Olayda sizi yasal olmayan bir şeyi yapmaya zorlayan ve bunda ısrar eden, sizin görevinizi yapmanızı engelleyen bir kişi söz konusu. Kişinin yaşının 85 ya da 25 olması arasında bir fark var mı? Hekim yapması gerekeni yapmış ve yardım istemiştir. Toplumsal hayatta kurallar uyulması için vardır. Bu kurallara tartışmasız herkes uymakla yükümlüdür. Kişinin
25 ya da 85 yaşında olması toplumsal kurallara uymaması için bir bahane olamaz. Kamu düzeninin sağlanması için bu kurallara uyulmasını sağlamak kamu otoritesinin yetki ve sorumluluğundadır. Kamu düzeninin sağlanması için yasalar çerçevesinde güç kullanma yetkisi sadece kamu adına güvenlik güçlerine verilmiştir. Uygulanacak kuvvet orantılı olmalıdır. Bu ayrı bir tartışma konusudur. Hekimi burada beyaz kod uygulaması yaptığı için
kişinin ölümünden sorumlu tutmak son derece yanlış ve tehlikeli bir tutumdur. Yazıda yatalak hastasına ilaç yazdırmak için sağlık ocağına gelen seksen iki yaşındaki bir insanın
hastasının ilacı yazılmayarak mağdur edildiği vurgulanıyor. Olayın bir trajediye dönüşmesinde hekimin hatalı davrandığı, abarttığı anlatılmaya çalışılıyor. Tam bir popülizm örneği… Daha çok okuyucu çekebilmek adına insani duyguları sömürmeye ne kadar da uygun bir zemin değil mi? Yazıda ayrıca, ‘’Ah be amca… Nasıl direndin ama… Yorgun kalbi teklemese, görürdü onlar günlerini…’’ diyor. Yazar açıkça görevini yapan hekim ya da polise karşı direnmeyi, onlara gününü göstermeyi övüyor, yüceltiyor. “Gününü göstermek” nasıl olacaksa? “Son 5 yılda kayıtlara geçen sağlık çalışanlarına yönelik 46 bin 361 şiddet vakasında olduğu gibi mi?” diye sormak gerek! Alenen suçu övüyor. Yani açık bir suç işliyor (Türk Ceza kanunu madde 215).

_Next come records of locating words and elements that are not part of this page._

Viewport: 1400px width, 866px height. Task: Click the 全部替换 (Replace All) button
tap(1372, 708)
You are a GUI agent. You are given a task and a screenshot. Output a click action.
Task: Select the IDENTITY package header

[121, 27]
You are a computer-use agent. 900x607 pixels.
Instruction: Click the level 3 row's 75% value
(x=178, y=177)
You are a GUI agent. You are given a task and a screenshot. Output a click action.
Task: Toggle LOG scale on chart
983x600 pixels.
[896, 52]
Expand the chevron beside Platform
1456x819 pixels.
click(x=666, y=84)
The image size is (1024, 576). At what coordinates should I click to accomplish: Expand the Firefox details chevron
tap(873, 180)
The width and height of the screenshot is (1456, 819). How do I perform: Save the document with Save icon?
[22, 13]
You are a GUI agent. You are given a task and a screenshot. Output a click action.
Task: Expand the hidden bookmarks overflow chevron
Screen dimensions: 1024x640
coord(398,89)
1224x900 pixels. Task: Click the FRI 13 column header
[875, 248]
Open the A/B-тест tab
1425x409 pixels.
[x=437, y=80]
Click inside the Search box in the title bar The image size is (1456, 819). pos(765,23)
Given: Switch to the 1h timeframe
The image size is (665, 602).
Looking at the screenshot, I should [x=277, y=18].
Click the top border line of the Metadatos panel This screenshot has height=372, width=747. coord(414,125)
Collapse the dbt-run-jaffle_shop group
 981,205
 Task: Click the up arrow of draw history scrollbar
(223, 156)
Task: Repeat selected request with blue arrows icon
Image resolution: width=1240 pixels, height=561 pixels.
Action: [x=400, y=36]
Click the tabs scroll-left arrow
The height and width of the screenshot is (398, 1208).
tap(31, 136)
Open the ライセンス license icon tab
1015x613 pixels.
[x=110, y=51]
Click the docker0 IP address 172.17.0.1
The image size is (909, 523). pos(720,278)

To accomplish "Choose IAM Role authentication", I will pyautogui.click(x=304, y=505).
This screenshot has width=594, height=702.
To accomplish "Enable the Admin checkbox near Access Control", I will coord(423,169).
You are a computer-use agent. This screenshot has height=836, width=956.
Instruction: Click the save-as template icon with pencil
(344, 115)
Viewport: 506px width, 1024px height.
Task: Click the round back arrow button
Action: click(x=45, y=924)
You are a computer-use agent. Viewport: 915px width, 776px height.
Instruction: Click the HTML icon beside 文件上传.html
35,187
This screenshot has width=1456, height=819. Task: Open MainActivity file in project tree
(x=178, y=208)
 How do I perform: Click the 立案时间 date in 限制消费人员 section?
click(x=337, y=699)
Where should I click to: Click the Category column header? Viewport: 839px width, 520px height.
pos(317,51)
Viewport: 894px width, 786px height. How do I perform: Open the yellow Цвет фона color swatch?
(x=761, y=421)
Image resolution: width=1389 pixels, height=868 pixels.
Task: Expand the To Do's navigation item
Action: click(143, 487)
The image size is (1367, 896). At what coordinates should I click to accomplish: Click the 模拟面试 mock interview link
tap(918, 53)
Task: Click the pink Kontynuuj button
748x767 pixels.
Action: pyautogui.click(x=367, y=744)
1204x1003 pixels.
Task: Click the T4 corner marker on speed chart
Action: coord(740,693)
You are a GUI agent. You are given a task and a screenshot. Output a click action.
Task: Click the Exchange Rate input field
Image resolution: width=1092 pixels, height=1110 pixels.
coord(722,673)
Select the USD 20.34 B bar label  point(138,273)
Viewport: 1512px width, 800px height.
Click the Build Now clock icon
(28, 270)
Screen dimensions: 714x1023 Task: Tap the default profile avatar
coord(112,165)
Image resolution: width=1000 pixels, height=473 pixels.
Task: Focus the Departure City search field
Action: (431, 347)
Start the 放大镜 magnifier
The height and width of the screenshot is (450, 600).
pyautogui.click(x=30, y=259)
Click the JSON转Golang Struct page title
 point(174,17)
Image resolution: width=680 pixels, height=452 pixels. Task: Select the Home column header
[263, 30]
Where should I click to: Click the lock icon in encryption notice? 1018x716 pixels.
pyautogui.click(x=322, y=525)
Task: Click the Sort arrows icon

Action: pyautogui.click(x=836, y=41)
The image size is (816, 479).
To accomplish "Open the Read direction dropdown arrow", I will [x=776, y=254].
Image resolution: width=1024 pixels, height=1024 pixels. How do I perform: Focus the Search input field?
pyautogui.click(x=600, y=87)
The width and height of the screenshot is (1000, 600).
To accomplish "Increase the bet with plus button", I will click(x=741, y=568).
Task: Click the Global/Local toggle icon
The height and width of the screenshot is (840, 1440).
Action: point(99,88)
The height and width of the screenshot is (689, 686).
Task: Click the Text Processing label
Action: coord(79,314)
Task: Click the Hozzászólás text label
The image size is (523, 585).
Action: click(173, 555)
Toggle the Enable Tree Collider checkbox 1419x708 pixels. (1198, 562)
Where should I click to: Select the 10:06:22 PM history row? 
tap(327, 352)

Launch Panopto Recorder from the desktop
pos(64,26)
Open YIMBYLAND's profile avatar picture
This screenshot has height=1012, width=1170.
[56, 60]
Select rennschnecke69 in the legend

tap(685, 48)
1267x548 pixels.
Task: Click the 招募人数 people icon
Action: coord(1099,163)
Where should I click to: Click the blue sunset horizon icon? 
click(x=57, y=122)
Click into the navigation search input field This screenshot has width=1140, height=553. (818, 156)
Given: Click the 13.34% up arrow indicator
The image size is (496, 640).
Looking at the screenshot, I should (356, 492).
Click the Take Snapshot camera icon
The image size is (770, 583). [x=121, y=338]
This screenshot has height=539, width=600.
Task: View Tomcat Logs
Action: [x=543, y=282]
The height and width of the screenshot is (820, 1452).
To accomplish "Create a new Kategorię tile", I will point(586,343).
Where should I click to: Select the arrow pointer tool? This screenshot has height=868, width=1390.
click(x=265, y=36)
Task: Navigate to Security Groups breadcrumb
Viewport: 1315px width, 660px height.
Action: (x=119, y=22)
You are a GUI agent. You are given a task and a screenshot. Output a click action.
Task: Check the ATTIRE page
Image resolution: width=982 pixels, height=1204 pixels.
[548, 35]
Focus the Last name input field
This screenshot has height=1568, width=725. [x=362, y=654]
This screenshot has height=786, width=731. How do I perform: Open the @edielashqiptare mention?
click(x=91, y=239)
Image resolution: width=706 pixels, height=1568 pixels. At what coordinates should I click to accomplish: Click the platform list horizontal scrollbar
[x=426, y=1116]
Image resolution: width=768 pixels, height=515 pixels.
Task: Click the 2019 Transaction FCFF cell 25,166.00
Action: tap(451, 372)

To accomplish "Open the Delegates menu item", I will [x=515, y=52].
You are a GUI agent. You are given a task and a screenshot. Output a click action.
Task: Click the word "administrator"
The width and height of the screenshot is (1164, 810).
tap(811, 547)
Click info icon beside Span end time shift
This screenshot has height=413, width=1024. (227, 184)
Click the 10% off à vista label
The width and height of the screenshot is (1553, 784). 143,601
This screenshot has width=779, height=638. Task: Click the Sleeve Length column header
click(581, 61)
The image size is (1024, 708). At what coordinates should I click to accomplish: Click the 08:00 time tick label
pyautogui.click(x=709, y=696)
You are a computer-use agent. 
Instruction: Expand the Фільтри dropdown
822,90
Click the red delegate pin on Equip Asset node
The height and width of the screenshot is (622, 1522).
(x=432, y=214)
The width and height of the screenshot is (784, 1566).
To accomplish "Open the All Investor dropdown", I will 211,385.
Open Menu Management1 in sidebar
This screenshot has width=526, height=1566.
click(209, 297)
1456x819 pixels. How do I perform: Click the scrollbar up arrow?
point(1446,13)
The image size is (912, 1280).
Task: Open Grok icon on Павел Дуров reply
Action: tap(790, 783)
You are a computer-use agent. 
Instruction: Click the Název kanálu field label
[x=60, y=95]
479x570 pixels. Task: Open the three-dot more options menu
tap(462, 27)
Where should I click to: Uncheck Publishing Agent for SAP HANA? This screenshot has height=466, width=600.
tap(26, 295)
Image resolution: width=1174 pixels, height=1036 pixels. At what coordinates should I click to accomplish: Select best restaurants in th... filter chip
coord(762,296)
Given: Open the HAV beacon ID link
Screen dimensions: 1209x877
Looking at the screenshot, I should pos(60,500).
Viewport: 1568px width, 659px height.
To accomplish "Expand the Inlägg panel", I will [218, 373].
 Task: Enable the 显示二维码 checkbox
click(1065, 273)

Ah be gazeteci(!) arkadaş, keşke birazcık gazetecilik yapsan da araştırsaydın. Araştırsaydın
da Sağlık Bakanlığı’nın evde bakım gerekli hastalar için uygulamaya koyduğu hizmetlerden
birazcık haberin olsaydı. Haberin olsaydı da okuyucularına haber verseydin. Bu durumdaki
insanlar için doktorların (gerektiğinde heyet halinde) hastaların evlerine giderek ilaç
raporlarının ilgili sağlık kurumları tarafından hastanın evinde çıkarıldığını anlatsaydın. Gerekli ilaç ve tedavilerinin de evlerinde düzenlenebildiğini yazsaydın. Bunları yazsaydın da bilmeyen insanlarımızın haberi olsaydı, öğrenseydi. Haberi olsaydı, bilseydi de gelecek seferlerde yatalak hastası olan insanlarımız hastane kapılarında beklemeden kimse ile haksız sürtüşme yaşamadan sağlık hizmeti almasına katkı sağlasaydın. Biz hekimler de seni eleştirmek yerine hep birlikte alkışlasaydık.